O curioso disso tudo é que não há capitulação das fake news no Código Penal e nem em leis esparsas e as condutas são punidas como crimes contra a honra, calúnia, difamação e injúria. A lei 13.834/2019 prevê uma espécie de crime de calúnia com finalidade eleitoral. 

Mesmo assim, parece haver uma tendência, deliberada ou não, em associar os crimes contra a honra às fake news. Não é verdade. Há condutas que extrapolam o limite da crítica, mas que não são necessariamente notícias falsas.

Se um internauta chama um político de bandido nas redes sociais, estamos claramente diante de uma ofensa à honra, todavia, seria um pouco forçado chamar isso de fake news.

Por outro lado, nem sempre uma fake news ofenderia a honra de alguém, como são exemplos as notícias falsas que circularam sobre a utilização de remédios caseiros que curariam a Covid-19.

Talvez por isso, algumas pessoas defendam tanto a criação de novos tipos penais prevendo especificamente o crime de fake news.
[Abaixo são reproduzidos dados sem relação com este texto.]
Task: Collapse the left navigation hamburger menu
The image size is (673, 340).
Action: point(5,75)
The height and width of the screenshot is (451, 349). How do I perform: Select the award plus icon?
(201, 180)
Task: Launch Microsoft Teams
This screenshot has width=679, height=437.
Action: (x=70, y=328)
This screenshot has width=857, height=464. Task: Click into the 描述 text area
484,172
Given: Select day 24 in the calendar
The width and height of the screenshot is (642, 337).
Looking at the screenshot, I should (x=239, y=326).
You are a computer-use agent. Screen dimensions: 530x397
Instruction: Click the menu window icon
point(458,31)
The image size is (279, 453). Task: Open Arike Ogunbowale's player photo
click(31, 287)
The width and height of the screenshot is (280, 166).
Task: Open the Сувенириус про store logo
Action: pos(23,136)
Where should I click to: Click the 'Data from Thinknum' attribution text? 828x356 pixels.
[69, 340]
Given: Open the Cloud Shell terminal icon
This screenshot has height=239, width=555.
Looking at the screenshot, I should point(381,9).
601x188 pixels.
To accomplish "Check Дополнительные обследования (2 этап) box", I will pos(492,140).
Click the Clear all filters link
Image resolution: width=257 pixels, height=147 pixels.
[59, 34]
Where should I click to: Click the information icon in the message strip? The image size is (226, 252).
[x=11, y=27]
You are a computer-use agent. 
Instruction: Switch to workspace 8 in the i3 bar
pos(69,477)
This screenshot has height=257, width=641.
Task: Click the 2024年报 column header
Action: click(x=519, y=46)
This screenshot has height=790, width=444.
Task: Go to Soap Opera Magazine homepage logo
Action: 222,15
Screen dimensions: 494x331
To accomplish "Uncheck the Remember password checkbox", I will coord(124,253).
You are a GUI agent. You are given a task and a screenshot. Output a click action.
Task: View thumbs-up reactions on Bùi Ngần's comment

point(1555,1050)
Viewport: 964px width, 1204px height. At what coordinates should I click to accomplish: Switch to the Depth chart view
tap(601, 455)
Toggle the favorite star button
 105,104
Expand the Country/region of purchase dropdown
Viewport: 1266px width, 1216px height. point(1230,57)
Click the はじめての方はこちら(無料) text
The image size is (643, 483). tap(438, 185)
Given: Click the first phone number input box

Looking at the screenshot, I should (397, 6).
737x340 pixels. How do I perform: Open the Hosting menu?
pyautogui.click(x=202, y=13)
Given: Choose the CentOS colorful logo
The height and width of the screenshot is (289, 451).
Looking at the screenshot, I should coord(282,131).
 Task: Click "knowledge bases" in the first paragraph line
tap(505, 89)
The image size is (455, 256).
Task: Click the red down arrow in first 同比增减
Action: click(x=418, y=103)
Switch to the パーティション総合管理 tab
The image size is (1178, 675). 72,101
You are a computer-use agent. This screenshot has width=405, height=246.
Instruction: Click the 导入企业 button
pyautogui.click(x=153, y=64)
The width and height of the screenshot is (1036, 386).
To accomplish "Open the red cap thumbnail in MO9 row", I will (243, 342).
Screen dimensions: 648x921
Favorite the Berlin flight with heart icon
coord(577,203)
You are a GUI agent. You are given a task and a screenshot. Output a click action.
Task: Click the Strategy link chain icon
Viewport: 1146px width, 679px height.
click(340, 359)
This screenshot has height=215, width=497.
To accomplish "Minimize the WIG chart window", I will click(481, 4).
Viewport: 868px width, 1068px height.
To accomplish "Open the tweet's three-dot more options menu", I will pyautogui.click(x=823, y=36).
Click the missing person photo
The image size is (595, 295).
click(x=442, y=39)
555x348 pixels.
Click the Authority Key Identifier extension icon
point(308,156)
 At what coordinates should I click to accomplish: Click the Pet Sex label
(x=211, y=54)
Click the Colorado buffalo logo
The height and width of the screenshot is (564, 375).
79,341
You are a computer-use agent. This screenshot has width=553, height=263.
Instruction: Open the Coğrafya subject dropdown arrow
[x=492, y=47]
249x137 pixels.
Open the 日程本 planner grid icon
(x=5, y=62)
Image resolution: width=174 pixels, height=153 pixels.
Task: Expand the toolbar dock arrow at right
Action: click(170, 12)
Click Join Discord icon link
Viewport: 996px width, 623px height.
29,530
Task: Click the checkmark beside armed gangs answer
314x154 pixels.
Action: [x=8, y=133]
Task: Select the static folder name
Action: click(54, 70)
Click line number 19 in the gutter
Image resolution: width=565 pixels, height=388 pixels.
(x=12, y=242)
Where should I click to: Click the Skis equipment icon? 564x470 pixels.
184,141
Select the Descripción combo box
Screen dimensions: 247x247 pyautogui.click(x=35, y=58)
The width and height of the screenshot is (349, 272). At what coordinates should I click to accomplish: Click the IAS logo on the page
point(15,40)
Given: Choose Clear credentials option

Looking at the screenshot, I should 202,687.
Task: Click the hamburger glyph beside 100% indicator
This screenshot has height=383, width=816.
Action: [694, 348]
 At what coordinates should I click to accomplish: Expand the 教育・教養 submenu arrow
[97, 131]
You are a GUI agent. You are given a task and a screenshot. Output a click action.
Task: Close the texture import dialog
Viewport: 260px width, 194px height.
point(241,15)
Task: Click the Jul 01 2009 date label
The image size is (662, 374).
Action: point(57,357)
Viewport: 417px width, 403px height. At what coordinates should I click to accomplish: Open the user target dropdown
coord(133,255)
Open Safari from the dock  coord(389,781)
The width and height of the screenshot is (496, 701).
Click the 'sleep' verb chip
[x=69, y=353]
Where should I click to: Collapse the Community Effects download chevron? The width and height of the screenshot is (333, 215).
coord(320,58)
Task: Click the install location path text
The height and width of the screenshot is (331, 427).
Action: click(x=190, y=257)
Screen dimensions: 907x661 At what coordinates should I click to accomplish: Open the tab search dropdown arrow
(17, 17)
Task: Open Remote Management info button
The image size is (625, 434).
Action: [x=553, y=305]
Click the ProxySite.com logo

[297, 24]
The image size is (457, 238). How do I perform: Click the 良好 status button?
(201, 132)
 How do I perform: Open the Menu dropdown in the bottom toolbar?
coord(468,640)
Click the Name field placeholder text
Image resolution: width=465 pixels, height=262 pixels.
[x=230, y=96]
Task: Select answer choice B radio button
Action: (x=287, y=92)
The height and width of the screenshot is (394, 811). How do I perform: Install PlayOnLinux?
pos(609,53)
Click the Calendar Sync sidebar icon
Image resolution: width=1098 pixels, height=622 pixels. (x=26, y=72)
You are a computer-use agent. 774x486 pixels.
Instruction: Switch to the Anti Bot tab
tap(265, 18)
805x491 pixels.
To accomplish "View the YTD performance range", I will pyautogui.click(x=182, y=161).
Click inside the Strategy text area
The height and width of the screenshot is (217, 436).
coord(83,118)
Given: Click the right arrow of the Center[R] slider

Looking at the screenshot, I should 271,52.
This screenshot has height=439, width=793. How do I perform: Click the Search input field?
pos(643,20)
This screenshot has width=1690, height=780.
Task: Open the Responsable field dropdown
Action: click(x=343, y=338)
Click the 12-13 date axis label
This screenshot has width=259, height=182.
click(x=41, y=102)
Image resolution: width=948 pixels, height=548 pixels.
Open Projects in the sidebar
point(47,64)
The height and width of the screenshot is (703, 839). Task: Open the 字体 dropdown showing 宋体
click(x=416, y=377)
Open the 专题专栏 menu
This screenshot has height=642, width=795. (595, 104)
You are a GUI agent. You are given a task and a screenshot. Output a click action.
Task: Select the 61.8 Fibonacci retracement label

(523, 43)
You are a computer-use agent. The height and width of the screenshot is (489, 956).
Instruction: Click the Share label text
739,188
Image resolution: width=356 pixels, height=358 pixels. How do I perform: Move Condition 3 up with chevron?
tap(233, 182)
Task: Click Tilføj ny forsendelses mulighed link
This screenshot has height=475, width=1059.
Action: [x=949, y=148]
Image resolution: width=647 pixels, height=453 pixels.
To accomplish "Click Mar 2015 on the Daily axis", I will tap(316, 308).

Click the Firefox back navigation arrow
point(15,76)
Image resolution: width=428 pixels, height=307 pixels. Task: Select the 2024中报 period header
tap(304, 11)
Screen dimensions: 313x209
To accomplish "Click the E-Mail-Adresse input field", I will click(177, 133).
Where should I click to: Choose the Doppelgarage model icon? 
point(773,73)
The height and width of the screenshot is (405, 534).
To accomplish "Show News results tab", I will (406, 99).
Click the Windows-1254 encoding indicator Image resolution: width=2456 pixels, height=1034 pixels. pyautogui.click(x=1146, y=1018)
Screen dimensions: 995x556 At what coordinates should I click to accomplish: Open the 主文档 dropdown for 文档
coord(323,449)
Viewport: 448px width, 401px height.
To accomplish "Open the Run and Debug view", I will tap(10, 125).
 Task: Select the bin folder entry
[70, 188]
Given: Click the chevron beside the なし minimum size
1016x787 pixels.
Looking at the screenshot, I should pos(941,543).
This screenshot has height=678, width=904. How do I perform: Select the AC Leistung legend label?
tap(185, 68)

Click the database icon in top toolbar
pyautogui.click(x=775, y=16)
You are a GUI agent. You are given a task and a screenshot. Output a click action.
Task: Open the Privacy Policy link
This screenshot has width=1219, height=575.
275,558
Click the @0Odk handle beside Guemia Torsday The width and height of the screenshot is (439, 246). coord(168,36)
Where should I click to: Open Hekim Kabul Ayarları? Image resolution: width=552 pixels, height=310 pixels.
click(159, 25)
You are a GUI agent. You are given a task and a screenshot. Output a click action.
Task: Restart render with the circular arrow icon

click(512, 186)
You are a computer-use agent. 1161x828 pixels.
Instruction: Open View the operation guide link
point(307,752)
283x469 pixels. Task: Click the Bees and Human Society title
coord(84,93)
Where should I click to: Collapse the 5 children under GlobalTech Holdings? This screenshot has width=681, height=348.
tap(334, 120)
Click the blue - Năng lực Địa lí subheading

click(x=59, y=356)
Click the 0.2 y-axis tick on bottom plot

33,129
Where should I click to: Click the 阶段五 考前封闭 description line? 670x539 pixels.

Segundo elas, a legislação penal é falha em alguns casos onde não há ofensa a um sujeito determinado.

Por outro lado, os críticos veem com bastante desconfiança a busca de trazer para proteção do Direito Penal esta conduta, lembrando o caráter de ultima ratio presente na área em questão. Ou seja, a intervenção penal por parte do Estado apenas se presta a punir as ofensas mais graves aos bens jurídicos mais fundamentais.

Além disso, é inegável que a cobrança aos políticos se intensificou na última década, muito em razão das redes sociais. E há um desejo manifesto da classe política em frear esta situação incômoda. 

Ora, o discurso que temos ouvido da classe política parece ser do tipo “Notícia verdadeira é aquela que fala bem de mim, fake news é, por sua vez, aquela que fala mal”. Como não pensar que o crime de fake news, em sendo criado, não será usado como ferramenta para calar adversários e críticos?

De mais a mais o Brasil tem como um dos princípios o pluralismo político, tendo a oposição o papel dialético relevante na construção de uma democracia mais evoluída e justa. Governo sem oposição é democracia de fachada. Governo sem controle, que antes de tudo, é feito pela imprensa e sociedade civil, é ditadura institucionalizada.

Soma-se a isso um problema ideológico-filosófico subjacente, qual seja: caberá ao juiz dizer o que é verdade ou não? Pensemos que um blog de espectro político mais alinhado à esquerda afirme que o impeachment da ex-presidente Dilma Roussef foi um golpe, estaria ele dizendo a verdade ou estaríamos diante de uma fake news? Se outro, mais à direita, afirma que, pelo fato de os ministros do STF serem indicados pelos presidentes, suas decisões são decisões eminentemente políticas, estaríamos diante de quê?

O que nos parece ser um desafio maior não é a criação de tipos penais ou sanções administrativas, mas a identificação dos criminosos quando esses publicaram ou divulgaram condutas previstas como crimes em nossas leis penais. Todavia, este não é um problema exclusivo dos crimes contra honra, mas de praticamente todos os crimes, devido ao avanço tecnológico e da evolução dos métodos de delinquir. 

Se a fake news é um verdadeiro mal dos nossos tempos, a censura certamente não pode ser o remédio.